### Data section:
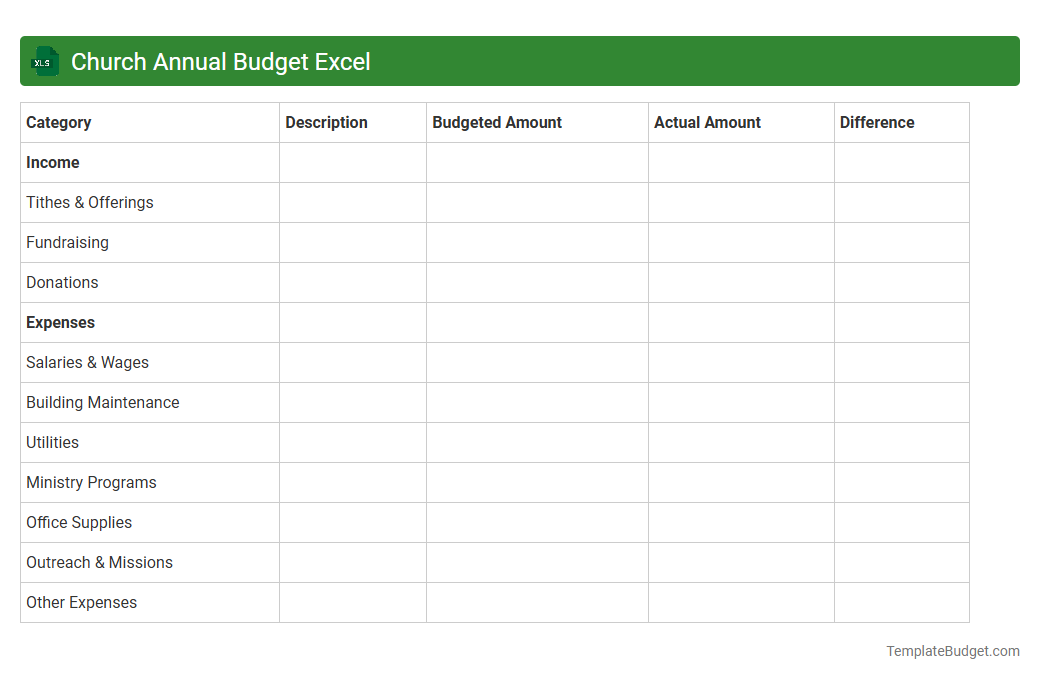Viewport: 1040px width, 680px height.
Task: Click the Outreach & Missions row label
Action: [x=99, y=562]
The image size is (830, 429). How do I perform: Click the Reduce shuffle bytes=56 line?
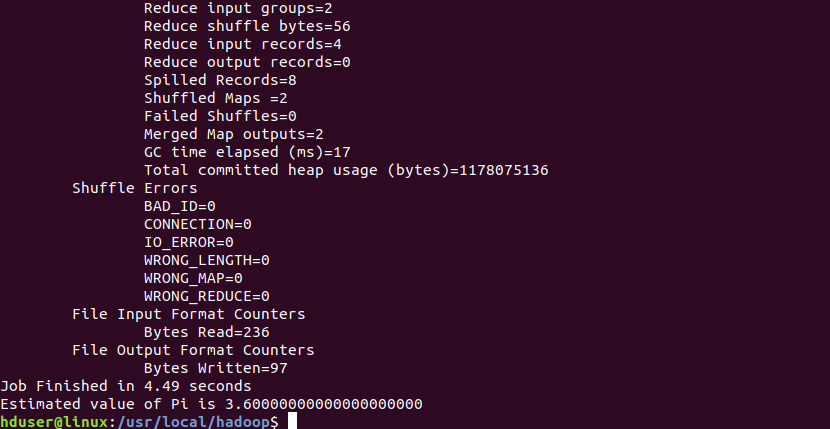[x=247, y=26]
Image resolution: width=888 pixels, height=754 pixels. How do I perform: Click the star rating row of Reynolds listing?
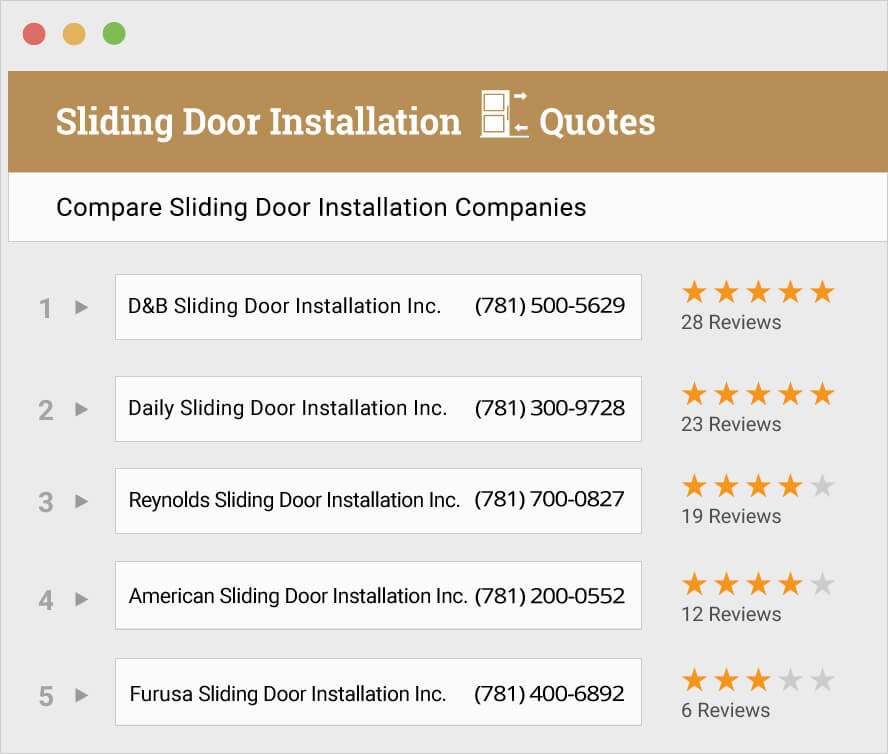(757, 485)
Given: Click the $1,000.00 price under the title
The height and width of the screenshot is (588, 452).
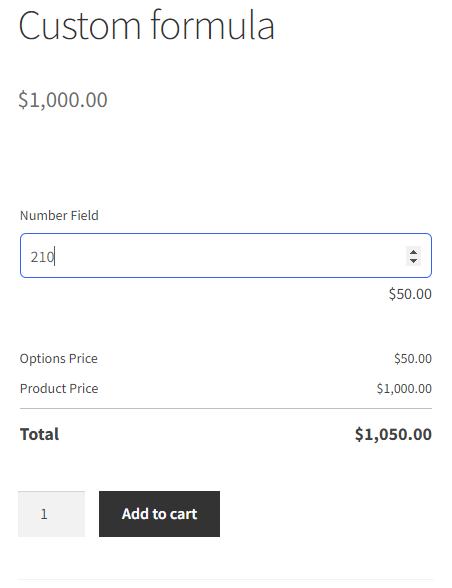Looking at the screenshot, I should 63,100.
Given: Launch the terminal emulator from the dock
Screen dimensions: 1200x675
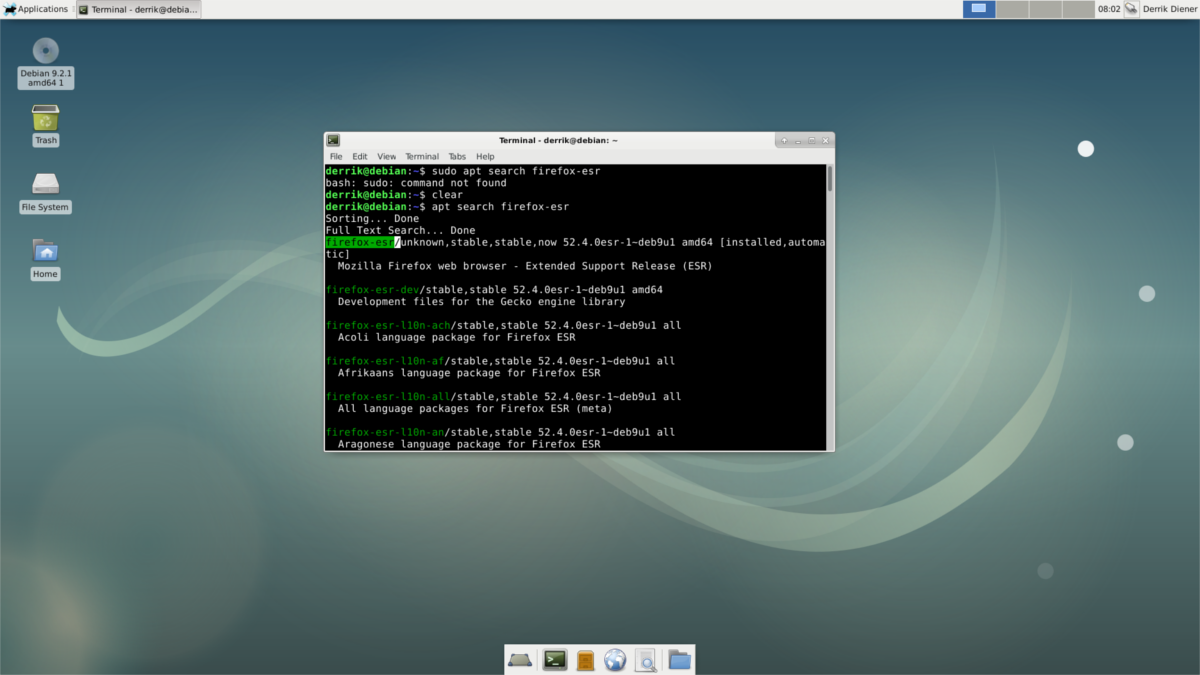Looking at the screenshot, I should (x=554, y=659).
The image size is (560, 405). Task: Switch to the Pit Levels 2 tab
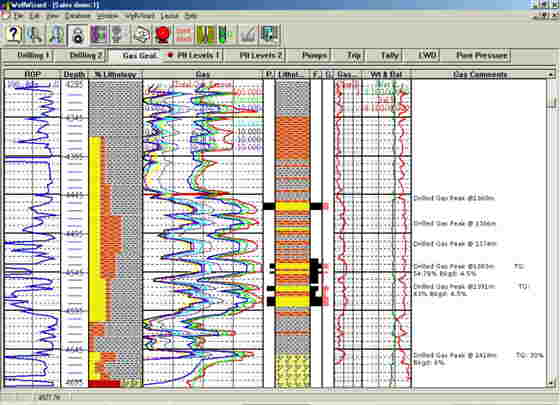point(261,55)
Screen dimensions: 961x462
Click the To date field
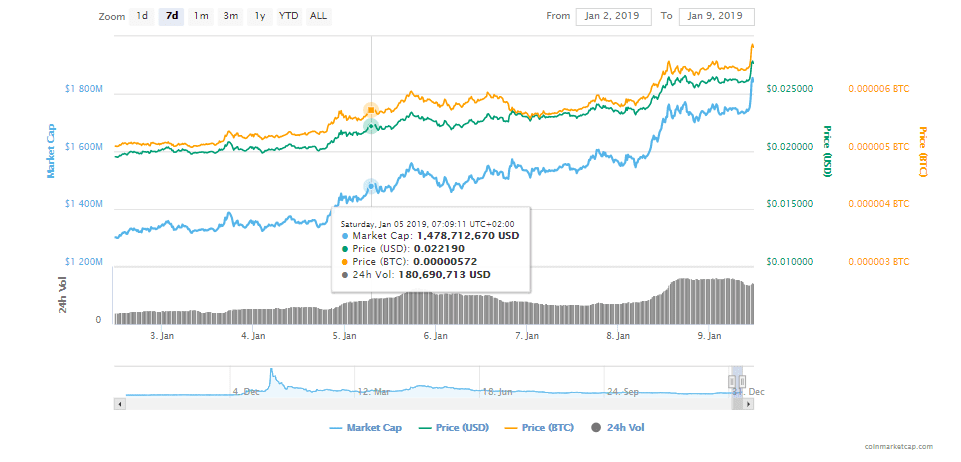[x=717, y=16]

### What the task asks:
An exact copy of the lines from the one with "Image resolution: width=888" through the end of the records: produce that and nothing more, leaving out the pictures.

### Exercise response:
Image resolution: width=888 pixels, height=754 pixels. How do I perform: Click the star rating row of Reynolds listing?
(757, 485)
Given: Click the $1,000.00 price under the title
The height and width of the screenshot is (588, 452).
Looking at the screenshot, I should 63,100.
Given: Launch the terminal emulator from the dock
Screen dimensions: 1200x675
Looking at the screenshot, I should (x=554, y=659).
The image size is (560, 405). Task: Switch to the Pit Levels 2 tab
point(261,55)
Screen dimensions: 961x462
Click the To date field
[x=717, y=16]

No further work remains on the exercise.